摘要

Rough set approach is one of effective feature selection methods that can preserve the meaning of the features. The essence of feature selection based on rough set approach is to find a subset of the original features (attributes) using rough set theory. So far, many feature selection (also called feature reduction) methods based on rough set have been proposed, where numerous experimental results have demonstrated that these methods based on discernibility matrix are concise and efficient, but have much higher space complexity. In order to reduce the storage space of the existing feature selection methods based on discernibility matrix, in this paper, we introduce a novel condensing tree structure (C-Tree), which is an extended order-tree, every non-empty element of a discernibility matrix is mapped to one path in the C-Tree and a lot of non-empty elements may share the same path or prefix, so the C-Tree has much lower space complexity as compared to discernibility matrix.
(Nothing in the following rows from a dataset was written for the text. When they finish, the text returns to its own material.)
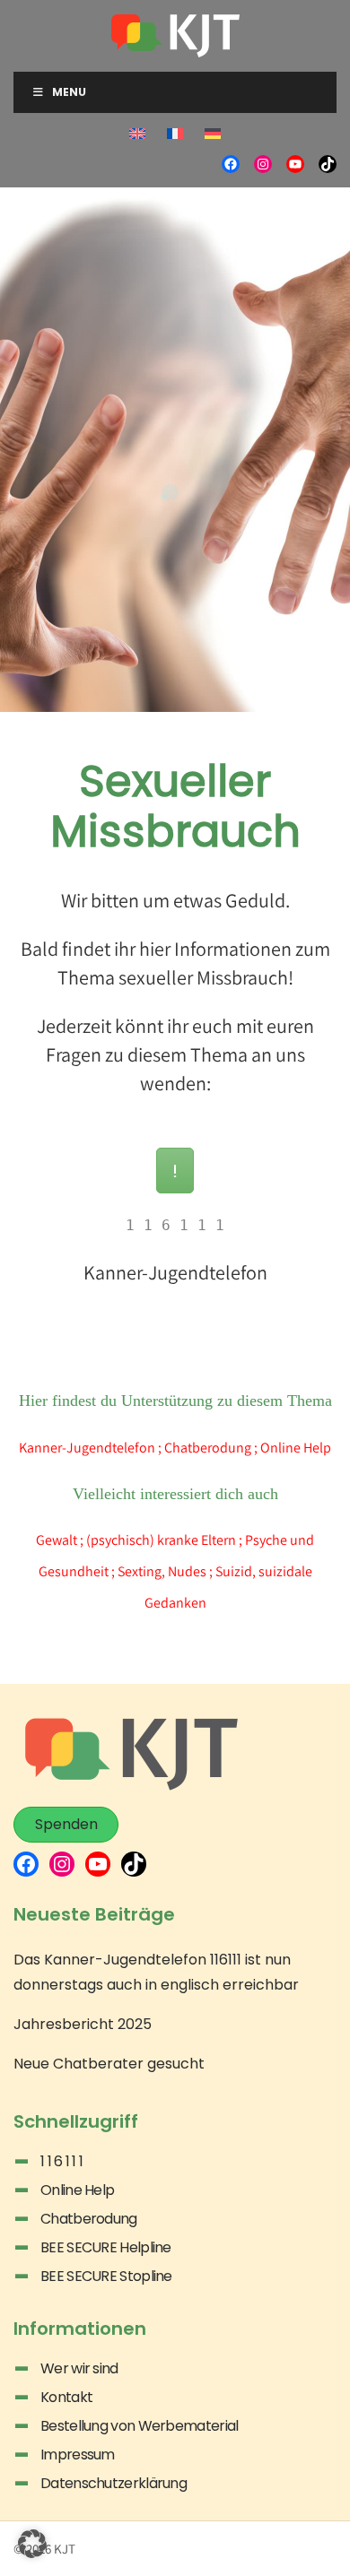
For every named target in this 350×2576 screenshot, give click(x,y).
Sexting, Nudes (162, 1571)
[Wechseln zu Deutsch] (213, 134)
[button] (32, 2543)
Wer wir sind (79, 2368)
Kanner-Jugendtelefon (87, 1447)
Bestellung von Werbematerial (139, 2426)
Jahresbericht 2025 (82, 2024)
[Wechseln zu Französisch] (175, 134)
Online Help (295, 1447)
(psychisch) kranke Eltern (161, 1540)
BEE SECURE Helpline (105, 2247)
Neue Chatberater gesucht (109, 2063)
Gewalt (56, 1540)
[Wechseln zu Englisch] (137, 134)
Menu (69, 92)
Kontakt (66, 2397)
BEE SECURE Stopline (106, 2276)
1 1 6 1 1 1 (61, 2161)
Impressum (77, 2454)
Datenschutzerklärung (113, 2483)
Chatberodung (207, 1447)
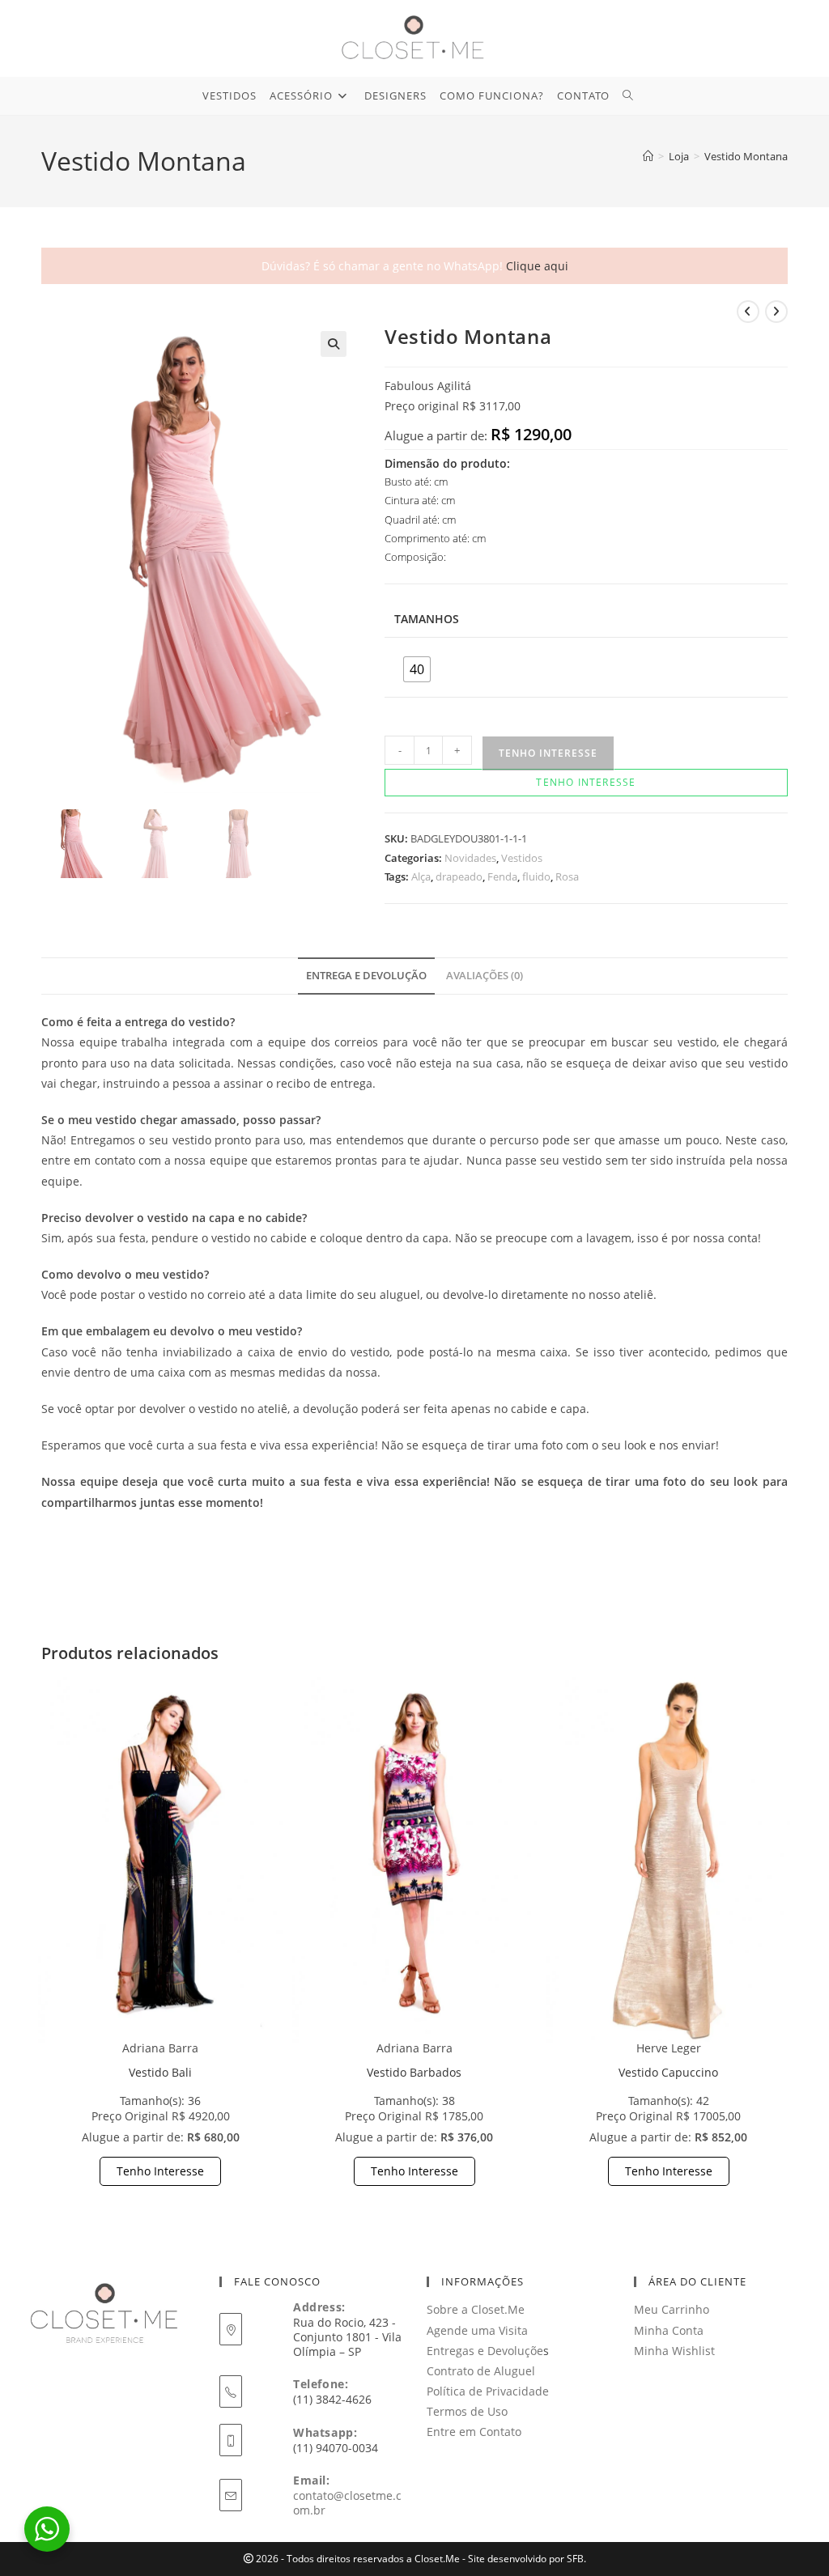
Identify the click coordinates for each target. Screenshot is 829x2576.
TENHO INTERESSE (548, 753)
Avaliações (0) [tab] (484, 975)
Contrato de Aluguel (481, 2371)
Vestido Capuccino (668, 2072)
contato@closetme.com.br (347, 2503)
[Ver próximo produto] (776, 311)
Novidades (470, 858)
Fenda (502, 876)
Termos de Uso (467, 2411)
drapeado (459, 876)
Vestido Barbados (414, 2072)
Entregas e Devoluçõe (485, 2350)
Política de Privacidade (488, 2391)
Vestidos (521, 858)
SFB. (576, 2558)
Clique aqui (537, 266)
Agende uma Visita (477, 2330)
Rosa (567, 876)
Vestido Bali (160, 2072)
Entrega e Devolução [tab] (366, 975)
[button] (333, 344)
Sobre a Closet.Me (476, 2309)
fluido (536, 876)
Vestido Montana (746, 156)
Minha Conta (669, 2330)
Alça (421, 876)
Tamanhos (426, 618)
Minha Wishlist (674, 2350)
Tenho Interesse (160, 2171)
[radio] (417, 669)
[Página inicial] (648, 156)
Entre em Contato (474, 2431)
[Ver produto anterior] (748, 311)
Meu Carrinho (671, 2309)
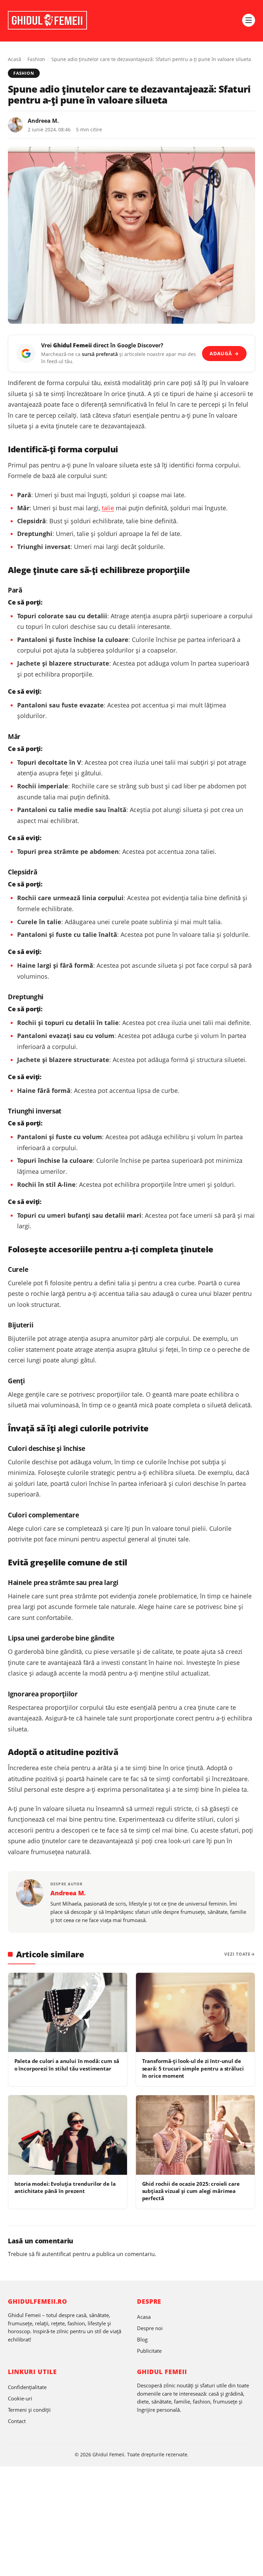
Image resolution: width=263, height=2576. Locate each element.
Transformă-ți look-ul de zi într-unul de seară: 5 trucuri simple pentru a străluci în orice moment (193, 2068)
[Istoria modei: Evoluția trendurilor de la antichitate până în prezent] (67, 2134)
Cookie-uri (20, 2398)
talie (108, 508)
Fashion (36, 59)
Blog (142, 2339)
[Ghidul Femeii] (47, 20)
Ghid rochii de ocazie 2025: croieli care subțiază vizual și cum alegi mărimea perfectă (191, 2191)
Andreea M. (43, 120)
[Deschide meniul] (248, 20)
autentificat (56, 2254)
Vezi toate (237, 1954)
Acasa (144, 2316)
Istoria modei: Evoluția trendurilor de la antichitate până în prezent (65, 2187)
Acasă (14, 59)
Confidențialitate (27, 2387)
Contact (17, 2421)
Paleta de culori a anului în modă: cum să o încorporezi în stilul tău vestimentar (66, 2065)
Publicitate (149, 2350)
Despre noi (150, 2328)
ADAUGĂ (224, 353)
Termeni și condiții (29, 2409)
Moreover, our feature selection algorithms employ the C-Tree structure and incorporate some heuristic strategies, hence efficiently reduce both space and computational complexities. Algorithms of this paper are experimented using some standard datasets and synthetic datasets for testing both time and space complexities. Experimental results show that the algorithms of this paper can efficiently reduce the cost of storage and be computationally inexpensive when compared to the existing algorithms based on discernibility matrix for feature reduction.